Problem
The required output is the line with "Task: Click the last" and each line that follows it to the end of the entries below, copied exactly and with nothing added.

========================================

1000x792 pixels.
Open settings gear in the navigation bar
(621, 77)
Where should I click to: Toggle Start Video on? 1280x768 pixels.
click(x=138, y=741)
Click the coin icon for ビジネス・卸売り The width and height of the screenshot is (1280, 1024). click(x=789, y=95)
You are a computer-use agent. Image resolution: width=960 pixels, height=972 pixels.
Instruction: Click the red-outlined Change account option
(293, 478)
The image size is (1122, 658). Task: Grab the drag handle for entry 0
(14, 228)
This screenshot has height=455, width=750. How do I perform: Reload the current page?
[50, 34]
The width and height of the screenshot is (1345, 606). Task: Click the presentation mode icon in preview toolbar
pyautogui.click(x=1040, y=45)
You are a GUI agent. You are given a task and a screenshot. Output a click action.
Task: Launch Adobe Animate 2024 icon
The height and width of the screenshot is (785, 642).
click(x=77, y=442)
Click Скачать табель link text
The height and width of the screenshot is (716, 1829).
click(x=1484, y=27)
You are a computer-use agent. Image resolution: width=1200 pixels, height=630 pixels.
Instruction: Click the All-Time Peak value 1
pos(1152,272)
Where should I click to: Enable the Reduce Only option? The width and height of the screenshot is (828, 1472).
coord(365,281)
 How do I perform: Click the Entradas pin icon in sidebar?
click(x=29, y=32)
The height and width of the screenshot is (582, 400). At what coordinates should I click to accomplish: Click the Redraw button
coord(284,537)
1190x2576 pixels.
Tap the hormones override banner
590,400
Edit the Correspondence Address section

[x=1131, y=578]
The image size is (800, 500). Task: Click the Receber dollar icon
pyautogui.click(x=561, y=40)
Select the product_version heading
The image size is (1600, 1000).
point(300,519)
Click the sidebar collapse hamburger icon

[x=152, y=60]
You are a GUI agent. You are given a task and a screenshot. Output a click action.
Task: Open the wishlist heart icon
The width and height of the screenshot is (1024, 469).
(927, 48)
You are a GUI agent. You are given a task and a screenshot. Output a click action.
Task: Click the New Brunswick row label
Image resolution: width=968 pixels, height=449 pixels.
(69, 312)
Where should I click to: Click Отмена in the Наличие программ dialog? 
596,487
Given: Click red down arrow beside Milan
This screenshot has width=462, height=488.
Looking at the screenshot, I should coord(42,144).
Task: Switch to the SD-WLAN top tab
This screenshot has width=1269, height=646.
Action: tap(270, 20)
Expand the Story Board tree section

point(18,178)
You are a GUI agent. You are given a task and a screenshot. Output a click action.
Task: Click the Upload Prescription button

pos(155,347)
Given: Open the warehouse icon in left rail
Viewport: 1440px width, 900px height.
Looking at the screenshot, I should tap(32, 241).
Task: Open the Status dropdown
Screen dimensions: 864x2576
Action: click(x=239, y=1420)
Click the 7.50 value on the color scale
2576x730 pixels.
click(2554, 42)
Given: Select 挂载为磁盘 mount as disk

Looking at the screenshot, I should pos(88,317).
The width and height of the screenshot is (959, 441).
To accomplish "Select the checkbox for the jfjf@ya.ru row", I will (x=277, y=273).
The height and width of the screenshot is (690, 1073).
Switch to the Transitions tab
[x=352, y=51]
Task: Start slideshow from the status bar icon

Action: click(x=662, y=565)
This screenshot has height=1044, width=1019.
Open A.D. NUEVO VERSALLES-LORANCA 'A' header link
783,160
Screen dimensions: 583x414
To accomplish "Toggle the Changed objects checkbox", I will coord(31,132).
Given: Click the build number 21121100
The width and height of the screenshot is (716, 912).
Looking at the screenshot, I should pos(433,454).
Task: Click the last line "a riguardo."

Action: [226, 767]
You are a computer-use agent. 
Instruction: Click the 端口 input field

========================================

Task response
Task: Click the last line "a riguardo."

Action: [226, 767]
You are a computer-use agent. 
Instruction: Click the 端口 input field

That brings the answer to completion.